Dewasa ini tampak rancu antara tugas, wewenang dan tanggungjawab BPK dan BPKP. Jika organisasi aparatur negara ditata sesuai UUD 1945 sebetulnya tidak akan rancu, BPK / Komisi Pengawasan Anggaran merupakan alat DPR dalam melaksanakan external audit, sedangkan BPKP merupakan alat pemerintah dalam melaksanakan internal audit eksekutive dan dimasing-masing aparatur negara lainnya juga ada organ pengawas internal.
Jika telah tertata, maka tidak akan ada Eksekutif menentukan naik turunnya harga BBM, pajak, tarif tool, namun yang menentukan adalah Legislatif dengan mengeluarkan legislasi-legislasi dalam bentuk Keputusan Dewan Perwakilan Rakyat tentang kenaikan BBM, tentang kenaikan Pajak, tentang Kenaikan Tarif Tool dan sebagainya yang merupakan cerminan wakil rakyat dan mendapat persetujuan dari Majelis. Dengan demikian Legislatif bukan hanya menyetujui / mengesahkan Undang-Undang melainkan juga mengeluarkan produk Surat Keputusan untuk memperoleh anggaran. Berikutnya Legislative melakukan pengawasan terhadap pelaksanaan pengumpulan anggaran pendapatan yang telah diputuskan dan pengeluaran setiap aparatur negara, yang telah disetujui oleh Kepala Negara. Khusus untuk pengawasan pengeluaran Legislative dilakukan oleh organ pengawas dari Kepala Negara dan selanjutnya. Eksekutif hanya mengajukan ke MPR selaku pemegang kekuasaan negara tertinggi. Berdasarkan pengajuan Eksekutif, Yudikative, Legislatif dan TNI tentang anggaran khususnya anggaran pertahunnya yang diperlukan dalam kurun waktu satu tahun yang telah disetujui MPR, maka selanjutnya kewajiban DPR lah mencari dana/pendapatan, dengan membuat legislasi yang berhubungan dengan pengelolaan sumber daya alam dan buatan, pajak dari rakyat dan sumber daya lainnya. Itulah sebabnya DPR disebut sebagai Legislative, karena produk-produk legislasi datang dari DPR. Jika dalam dinamika kenegaraan terjadi pelanggaran, maka Badan Yudikative turun tangan. Jika permasalahan menyangkut empat lembaga negara saling bertikai, maka MPR turun tangan dengan menurunkan Komisi Yudisial dan atau Mahkamah Konstitusi.

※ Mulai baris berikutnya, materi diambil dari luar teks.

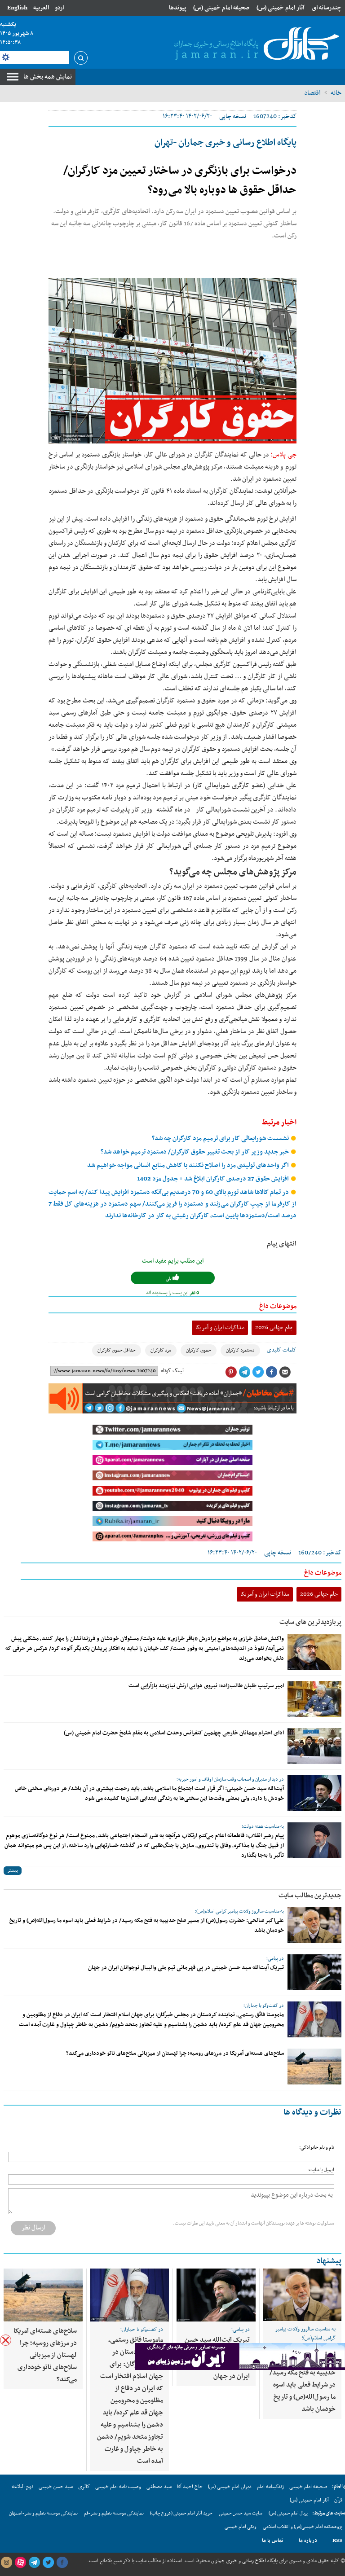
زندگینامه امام (270, 2486)
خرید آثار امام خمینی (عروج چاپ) (181, 2513)
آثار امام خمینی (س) (281, 8)
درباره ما (308, 2540)
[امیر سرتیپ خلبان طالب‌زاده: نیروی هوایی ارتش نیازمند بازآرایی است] (314, 1699)
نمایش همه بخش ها (47, 77)
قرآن (338, 2500)
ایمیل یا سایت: (321, 2170)
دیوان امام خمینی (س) (230, 2486)
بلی (169, 1278)
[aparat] (20, 2562)
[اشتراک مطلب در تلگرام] (244, 1372)
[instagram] (6, 2562)
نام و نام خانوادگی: (316, 2147)
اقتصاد (312, 93)
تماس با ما (272, 2540)
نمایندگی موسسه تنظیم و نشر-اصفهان (43, 2513)
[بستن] (5, 2340)
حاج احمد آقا (190, 2486)
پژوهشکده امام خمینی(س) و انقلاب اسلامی (302, 2527)
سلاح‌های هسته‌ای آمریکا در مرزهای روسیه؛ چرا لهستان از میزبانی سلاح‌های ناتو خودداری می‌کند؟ (175, 2053)
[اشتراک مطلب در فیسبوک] (271, 1372)
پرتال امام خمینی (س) (288, 2513)
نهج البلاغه (22, 2486)
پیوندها (177, 8)
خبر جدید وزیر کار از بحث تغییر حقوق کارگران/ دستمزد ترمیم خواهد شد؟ (195, 1152)
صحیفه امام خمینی (308, 2486)
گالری (84, 2486)
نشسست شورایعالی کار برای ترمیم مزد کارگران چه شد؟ (221, 1138)
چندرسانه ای (326, 8)
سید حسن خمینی (56, 2486)
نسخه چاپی (232, 116)
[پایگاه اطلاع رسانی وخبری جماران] (254, 44)
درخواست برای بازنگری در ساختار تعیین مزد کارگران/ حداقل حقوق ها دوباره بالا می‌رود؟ (179, 181)
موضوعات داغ (277, 1306)
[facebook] (62, 2562)
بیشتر (12, 1870)
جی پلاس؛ (282, 455)
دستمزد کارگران (240, 1350)
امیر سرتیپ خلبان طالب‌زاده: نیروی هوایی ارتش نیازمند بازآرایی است (206, 1686)
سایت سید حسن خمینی (240, 2513)
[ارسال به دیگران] (285, 1372)
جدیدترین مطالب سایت (310, 1895)
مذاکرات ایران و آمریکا (219, 1327)
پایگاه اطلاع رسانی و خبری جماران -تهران (225, 142)
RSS (337, 2540)
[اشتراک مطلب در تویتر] (258, 1372)
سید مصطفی (159, 2486)
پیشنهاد (328, 2261)
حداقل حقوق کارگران (116, 1350)
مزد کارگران (160, 1350)
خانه (336, 93)
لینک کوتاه (172, 1371)
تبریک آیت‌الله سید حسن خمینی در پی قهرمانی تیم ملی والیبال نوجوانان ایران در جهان (186, 1968)
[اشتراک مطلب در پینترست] (231, 1372)
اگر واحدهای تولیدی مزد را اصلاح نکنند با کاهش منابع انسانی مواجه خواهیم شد (188, 1165)
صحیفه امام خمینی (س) (221, 8)
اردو (59, 8)
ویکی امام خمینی (241, 2527)
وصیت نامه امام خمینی (118, 2486)
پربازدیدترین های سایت (310, 1622)
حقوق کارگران (198, 1350)
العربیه (41, 8)
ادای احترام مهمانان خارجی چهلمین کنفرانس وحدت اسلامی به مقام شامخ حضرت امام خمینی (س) (174, 1733)
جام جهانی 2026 (274, 1327)
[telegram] (34, 2562)
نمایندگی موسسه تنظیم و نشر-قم (114, 2513)
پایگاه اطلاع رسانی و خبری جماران (244, 2560)
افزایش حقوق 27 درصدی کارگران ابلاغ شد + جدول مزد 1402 (213, 1179)
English (17, 8)
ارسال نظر (33, 2228)
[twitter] (48, 2562)
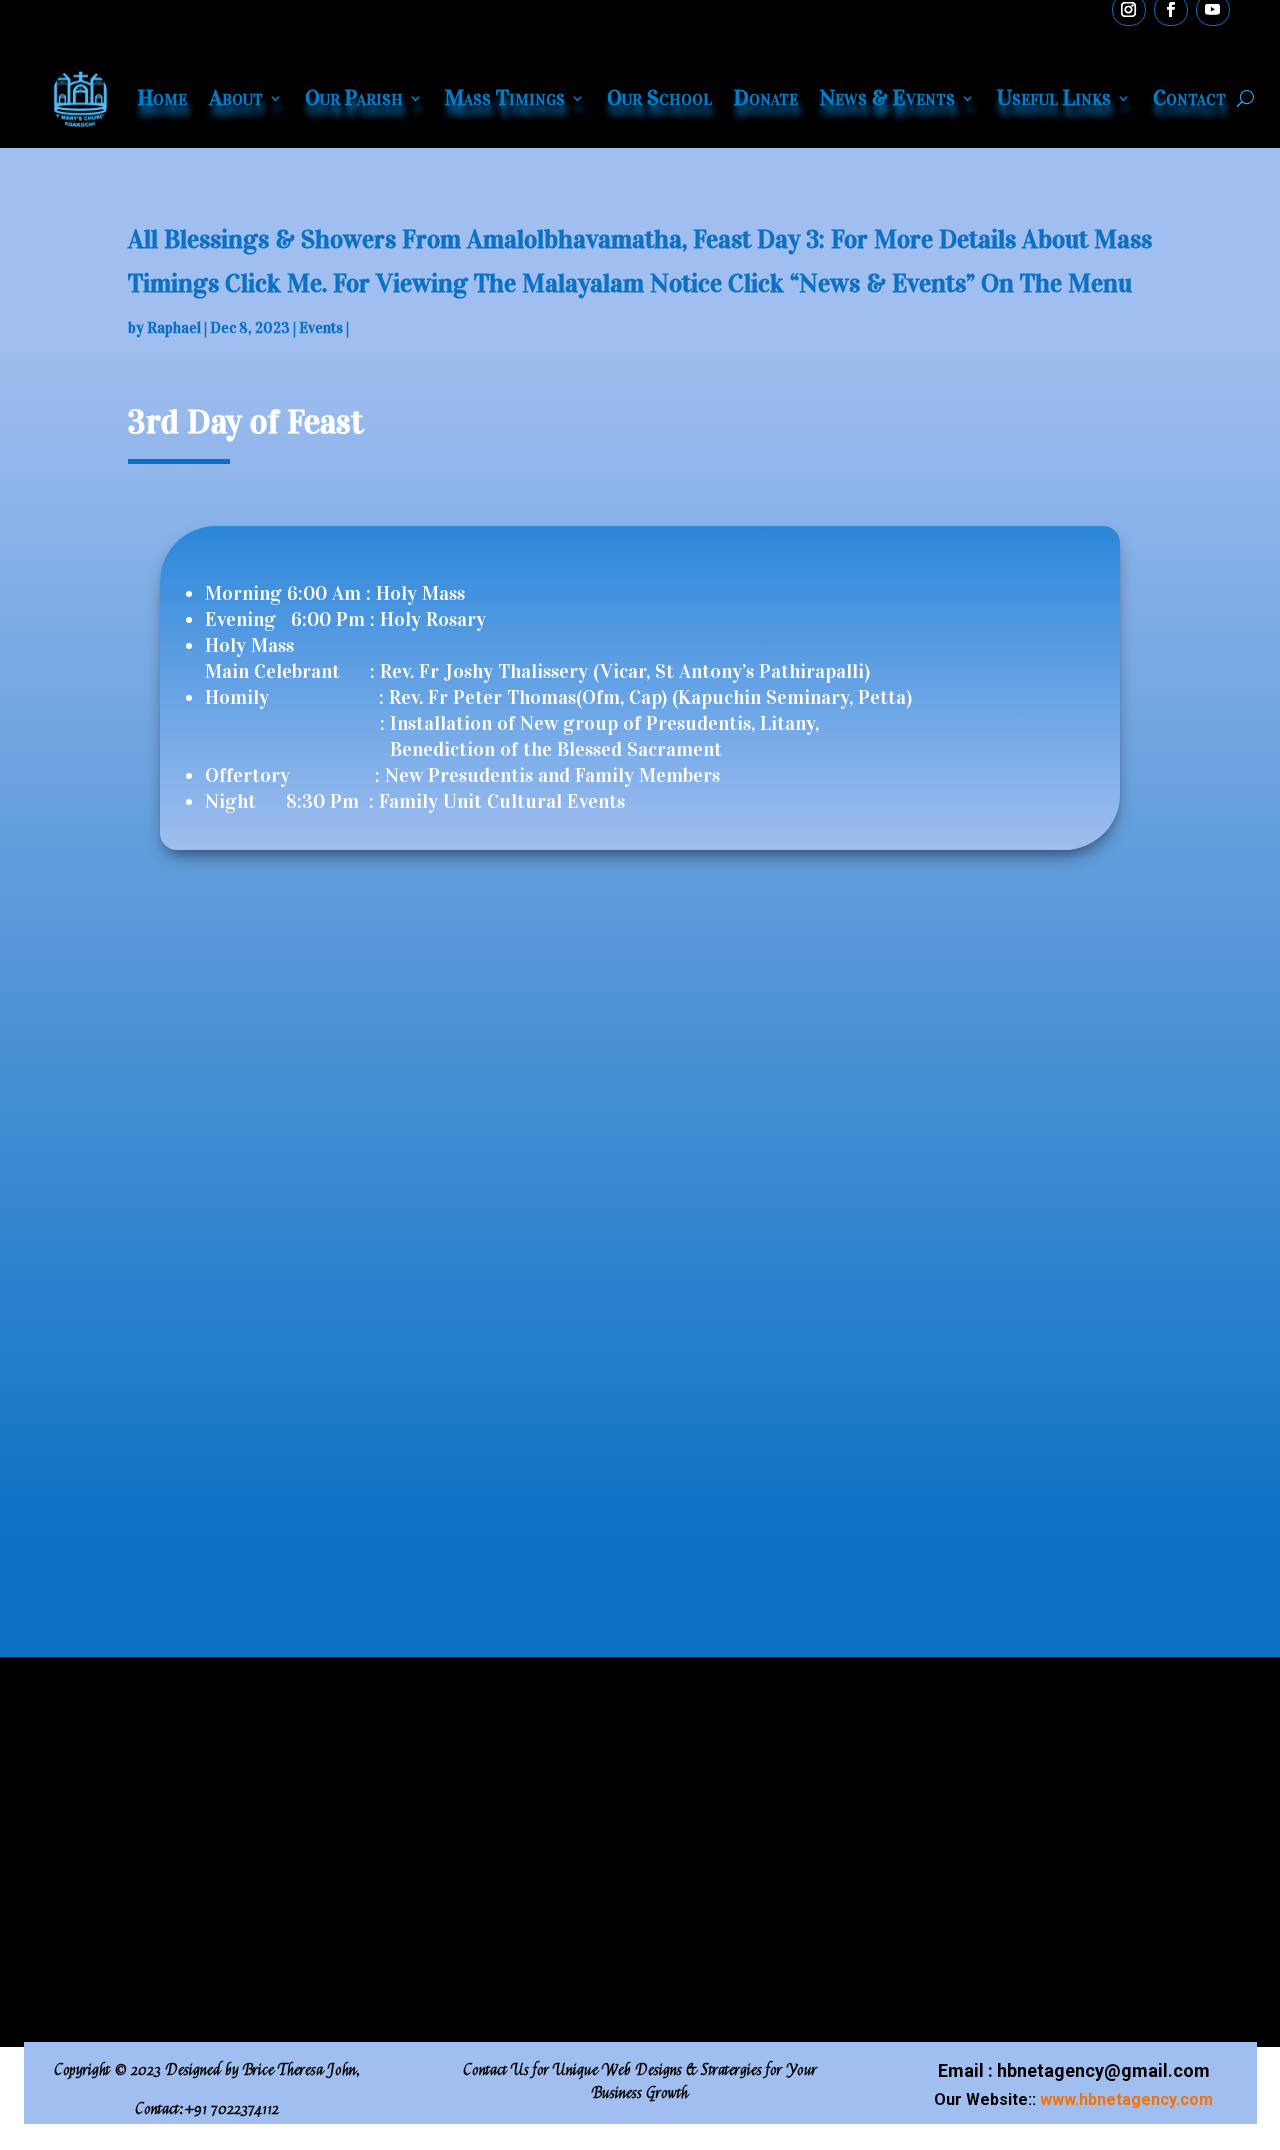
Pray (438, 1822)
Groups (448, 1726)
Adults (201, 1822)
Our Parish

Mengapa sekarang negara selalu mengalami kekurangan ? Sebetulnya harus diakui sejajar jujur oleh para elit yang berkesempatan menanganinya. APBN negara Indonesia yang menyusun pemerintah /eksekutive, yang mencari pemerintah, lantas siapa yang mengawasi bahwa pemasukan negara memang sejumlah itu ? BPK hanya mengawasi pengeluaran negara c/q pemerintah, lantas siapa yang memeriksa/mengaudit pemasukan negara ? Apa betul pemasukan negara sejumlah itu, apa benar BBM disubsidi sejumlah tertentu, apa benar pajak dari rakyat hanya sejumlah itu, apa benar pemasukan negara dari eksplorasi sumber daya alam dan buatan hanya sejumlah itu ? Siapakah yang dapat menjawab ? Sampai sekarang belum ada lembaga yang diserahi untuk menangani hal tersebut. Mengapa ? Karena eksekutive merangkap Kepala Negara, sehingga tidak jauh dengan diktator, mencari sendiri dan menggunakan sendiri, persetujuan DPR hanya formalitas. DPR belum mempunyai kemampuan memprediksi kemungkinan pemasukan dalam kurun waktu satu tahun apalagi dalam kurun waktu lima tahun. Seharusnya kita membuat DPR kuat adalah untuk membuat legislasi yang baik dan mengawasi yang baik bukan kuat untuk berbuat sewenang-wenang. Pengawasan pendapatan dan pengeluaran negara seharusnya dilakuakn oleh DPR. DPR seharusnya mempunyai Badan Pemeriksa Pendapatan dan Pengeluaran Negara. Sasaran pengawasan dan pemeriksaan adalah Pendapatan Negara yang dikumpulkan oleh Eksekutive, pengeluaran jajaran Eksekutif, pengeluran jajaran Yudikative, pengeluaran jajaran Legislatif, pengeluaran TNI dan pengeluran Majelis/ Kepala Negara itu sendiri. Dewasa ini, Legislative tidak merasa bahwa tugas mencari dana untuk pendapatan negara adalah tugas DPR melalui pembuatan legislasi-legislasi (hak budget/anggaran). DPR hanya menunggu masukan dari pemerintah. Jaman Orde Baru memang demikian, karena anggota DPR tidak dilengkapi dengan perangkat untuk itu.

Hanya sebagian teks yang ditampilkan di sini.